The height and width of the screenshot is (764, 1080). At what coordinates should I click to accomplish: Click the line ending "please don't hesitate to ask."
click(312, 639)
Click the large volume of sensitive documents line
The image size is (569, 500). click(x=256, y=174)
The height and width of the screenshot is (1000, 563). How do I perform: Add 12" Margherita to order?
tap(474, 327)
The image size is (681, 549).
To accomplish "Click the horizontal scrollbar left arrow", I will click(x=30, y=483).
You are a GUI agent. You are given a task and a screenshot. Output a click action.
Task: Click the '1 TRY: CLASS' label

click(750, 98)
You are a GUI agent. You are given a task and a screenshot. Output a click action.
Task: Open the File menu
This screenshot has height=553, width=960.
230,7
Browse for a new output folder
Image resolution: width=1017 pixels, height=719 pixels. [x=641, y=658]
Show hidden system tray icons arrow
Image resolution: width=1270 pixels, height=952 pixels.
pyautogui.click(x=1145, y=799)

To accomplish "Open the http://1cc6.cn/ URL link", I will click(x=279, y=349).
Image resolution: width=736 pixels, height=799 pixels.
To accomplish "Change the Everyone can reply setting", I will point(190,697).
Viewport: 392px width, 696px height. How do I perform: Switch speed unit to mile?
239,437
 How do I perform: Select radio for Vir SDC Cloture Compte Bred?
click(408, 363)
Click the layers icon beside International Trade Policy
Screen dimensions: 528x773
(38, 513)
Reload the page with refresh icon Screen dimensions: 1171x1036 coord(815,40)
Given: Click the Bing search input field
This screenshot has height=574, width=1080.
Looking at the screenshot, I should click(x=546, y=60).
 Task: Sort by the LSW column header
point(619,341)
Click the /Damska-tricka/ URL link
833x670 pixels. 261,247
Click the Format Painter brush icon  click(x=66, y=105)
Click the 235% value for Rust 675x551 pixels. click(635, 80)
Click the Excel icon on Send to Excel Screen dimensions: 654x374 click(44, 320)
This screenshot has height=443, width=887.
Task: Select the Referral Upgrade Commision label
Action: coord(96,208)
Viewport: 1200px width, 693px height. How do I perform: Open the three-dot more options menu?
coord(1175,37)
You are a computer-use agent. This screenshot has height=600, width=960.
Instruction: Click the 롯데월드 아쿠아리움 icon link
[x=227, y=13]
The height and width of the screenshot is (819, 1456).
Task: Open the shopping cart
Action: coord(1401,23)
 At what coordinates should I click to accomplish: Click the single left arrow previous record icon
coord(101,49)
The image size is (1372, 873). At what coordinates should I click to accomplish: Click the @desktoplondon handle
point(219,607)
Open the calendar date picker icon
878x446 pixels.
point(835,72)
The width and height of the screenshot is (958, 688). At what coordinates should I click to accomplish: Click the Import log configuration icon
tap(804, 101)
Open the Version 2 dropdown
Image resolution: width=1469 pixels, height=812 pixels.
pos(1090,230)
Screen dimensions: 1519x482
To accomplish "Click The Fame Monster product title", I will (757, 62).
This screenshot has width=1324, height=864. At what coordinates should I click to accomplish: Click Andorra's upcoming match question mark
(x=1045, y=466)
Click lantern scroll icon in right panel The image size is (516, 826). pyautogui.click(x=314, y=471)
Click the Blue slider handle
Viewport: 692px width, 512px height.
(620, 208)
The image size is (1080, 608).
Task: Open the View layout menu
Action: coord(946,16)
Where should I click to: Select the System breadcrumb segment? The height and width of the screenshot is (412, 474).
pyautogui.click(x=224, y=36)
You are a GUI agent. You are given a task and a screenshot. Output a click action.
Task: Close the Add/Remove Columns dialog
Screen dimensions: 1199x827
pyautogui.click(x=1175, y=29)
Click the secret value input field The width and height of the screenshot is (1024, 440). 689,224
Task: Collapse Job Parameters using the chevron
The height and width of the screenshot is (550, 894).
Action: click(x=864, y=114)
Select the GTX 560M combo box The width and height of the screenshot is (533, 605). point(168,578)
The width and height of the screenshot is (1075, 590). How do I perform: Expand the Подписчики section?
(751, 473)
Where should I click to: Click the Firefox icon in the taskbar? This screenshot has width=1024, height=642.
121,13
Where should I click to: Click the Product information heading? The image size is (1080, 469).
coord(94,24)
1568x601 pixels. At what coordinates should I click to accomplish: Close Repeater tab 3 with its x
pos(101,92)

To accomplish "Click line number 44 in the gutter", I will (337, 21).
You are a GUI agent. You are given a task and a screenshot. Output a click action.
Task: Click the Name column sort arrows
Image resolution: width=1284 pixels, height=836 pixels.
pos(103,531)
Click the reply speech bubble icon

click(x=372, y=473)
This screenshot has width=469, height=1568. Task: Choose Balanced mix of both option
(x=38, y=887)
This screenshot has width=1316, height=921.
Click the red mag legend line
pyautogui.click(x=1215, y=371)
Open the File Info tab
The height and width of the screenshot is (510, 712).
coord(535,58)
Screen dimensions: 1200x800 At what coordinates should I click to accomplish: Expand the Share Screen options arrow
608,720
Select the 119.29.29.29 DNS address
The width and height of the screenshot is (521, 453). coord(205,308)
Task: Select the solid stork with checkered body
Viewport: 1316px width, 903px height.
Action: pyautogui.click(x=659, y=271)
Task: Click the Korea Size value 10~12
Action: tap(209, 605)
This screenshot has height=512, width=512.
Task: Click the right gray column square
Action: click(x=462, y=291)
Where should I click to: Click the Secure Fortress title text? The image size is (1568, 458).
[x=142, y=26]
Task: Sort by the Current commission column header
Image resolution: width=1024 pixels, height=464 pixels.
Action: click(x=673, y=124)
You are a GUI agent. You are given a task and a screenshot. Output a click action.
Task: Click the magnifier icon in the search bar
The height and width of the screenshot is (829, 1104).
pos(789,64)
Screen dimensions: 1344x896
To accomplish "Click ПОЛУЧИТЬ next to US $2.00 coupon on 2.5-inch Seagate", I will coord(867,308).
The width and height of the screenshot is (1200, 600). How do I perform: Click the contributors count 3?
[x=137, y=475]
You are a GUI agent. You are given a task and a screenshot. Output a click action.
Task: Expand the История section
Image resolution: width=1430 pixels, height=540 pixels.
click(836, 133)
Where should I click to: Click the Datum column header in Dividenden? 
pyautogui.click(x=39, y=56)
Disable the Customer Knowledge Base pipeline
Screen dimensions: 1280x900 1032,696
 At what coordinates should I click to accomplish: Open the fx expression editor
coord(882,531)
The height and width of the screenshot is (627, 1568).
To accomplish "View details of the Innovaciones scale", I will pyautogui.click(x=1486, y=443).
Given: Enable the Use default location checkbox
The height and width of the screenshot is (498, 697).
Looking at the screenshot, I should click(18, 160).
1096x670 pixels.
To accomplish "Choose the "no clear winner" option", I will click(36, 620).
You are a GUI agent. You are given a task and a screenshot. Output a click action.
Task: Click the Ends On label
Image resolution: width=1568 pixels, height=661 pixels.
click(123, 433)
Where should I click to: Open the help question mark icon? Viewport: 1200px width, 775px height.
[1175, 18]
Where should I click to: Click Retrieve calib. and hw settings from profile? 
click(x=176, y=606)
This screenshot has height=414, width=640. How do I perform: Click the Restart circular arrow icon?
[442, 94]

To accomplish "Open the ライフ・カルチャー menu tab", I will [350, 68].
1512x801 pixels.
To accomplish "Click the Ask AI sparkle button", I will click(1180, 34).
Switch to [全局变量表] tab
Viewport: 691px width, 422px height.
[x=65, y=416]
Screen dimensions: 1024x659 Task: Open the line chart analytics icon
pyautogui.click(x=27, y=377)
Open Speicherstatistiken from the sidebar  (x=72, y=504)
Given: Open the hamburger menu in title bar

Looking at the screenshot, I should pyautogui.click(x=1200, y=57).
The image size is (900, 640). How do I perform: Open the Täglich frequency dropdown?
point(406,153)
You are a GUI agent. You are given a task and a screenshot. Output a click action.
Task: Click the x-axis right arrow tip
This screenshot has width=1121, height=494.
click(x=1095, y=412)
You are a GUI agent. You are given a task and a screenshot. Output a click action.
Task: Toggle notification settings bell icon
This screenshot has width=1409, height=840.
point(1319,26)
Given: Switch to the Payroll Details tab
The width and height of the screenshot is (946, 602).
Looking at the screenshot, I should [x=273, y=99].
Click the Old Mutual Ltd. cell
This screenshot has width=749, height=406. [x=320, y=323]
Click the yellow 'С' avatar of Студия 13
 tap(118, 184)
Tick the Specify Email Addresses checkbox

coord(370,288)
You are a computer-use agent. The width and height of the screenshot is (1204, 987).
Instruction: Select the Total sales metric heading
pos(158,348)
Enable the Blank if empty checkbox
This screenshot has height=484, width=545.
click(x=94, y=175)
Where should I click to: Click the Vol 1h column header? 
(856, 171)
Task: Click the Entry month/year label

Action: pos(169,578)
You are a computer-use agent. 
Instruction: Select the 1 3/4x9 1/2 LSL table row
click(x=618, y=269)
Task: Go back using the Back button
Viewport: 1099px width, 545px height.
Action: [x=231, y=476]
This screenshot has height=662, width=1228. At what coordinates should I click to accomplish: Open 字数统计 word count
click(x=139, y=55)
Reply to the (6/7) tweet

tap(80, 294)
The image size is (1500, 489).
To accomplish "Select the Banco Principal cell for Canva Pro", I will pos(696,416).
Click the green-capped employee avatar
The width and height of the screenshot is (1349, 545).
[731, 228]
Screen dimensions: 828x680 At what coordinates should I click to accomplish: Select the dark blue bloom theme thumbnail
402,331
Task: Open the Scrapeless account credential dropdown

Problem statement: Note how many lines of the listing above contain the string "computer", and give that number with nothing added.

Solution for this task: 3